Segundo o Departamento de Investigação e Ação Penal (DIAP) de Lisboa, o “inquérito teve origem em denúncia do recebimento de quantias em dinheiro por funcionários desse serviço, pagas por agências funerárias, com o objetivo de os compensar pela preparação dos corpos de pessoas falecidas em meio hospitalar, permitindo, dessa forma, que as agências envolvidas procedessem ao levantamento dos corpos de forma mais célere”.
Em causa estão suspeitas da prática do crime de recebimento ou oferta indevidos de vantagem, sendo as diligências desta manhã essenciais para recolher elementos de prova.
De acordo com o mesmo departamento do Ministério Público, estão envolvidos nas buscas elementos da Polícia Judiciária, um magistrado do Ministério Público e um juiz.
Em comunicado, a PJ adiantou que através das buscas “foram apreendidos elementos probatórios relevantes para a investigação, que serão agora objeto de análise”.

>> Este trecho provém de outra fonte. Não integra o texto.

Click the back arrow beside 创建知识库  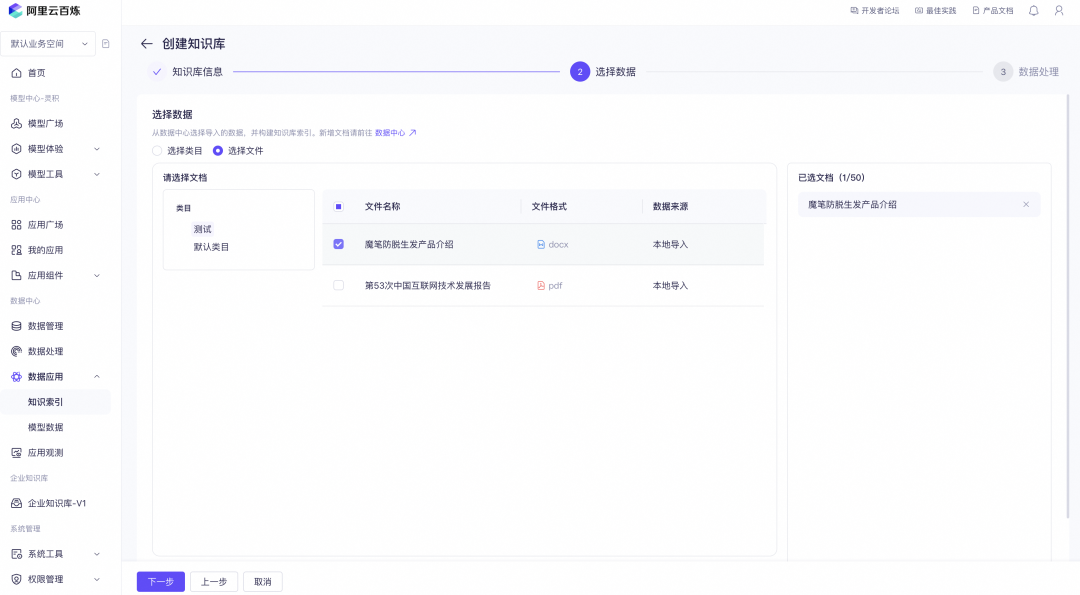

Ao Observador, inicialmente, fonte oficial da Unidade Local de Saúde (ULS) Santa Maria adiantou que não ia comentar investigações judiciais em curso e que está a ser prestada colaboração às autoridades. Mais tarde, em declarações aos jornalistas, depois da inauguração formal pela ministra da Saúde, Ana Paula Martins, da Unidade de Cuidados Intensivos Neonatais do Hospital de Santa Maria, presidente da ULS Santa Maria disse não saber de onde partiu a denúncia que levou à investigação, acrescentando que houve um conjunto de medidas em tempo, “de correção de algumas situações menos regulares”. “Foi uma ação dentro do que é normal quando há denúncias”, afirmou.
O responsável afirmou que a ação da Polícia Judiciária ccomeçou às 07h00 e ficou concluída ao final da manhã. “Às 08h00 reuni com quem tinha de reunir internamente para tentar perceber algumas situações, e vou continuar a acompanha-las, numa tentativa de verificar internamente se há algo que deva ser corrigido, ou alguma situação que mereça da nossa parte alguma decisão”, explicou Carlos Martins.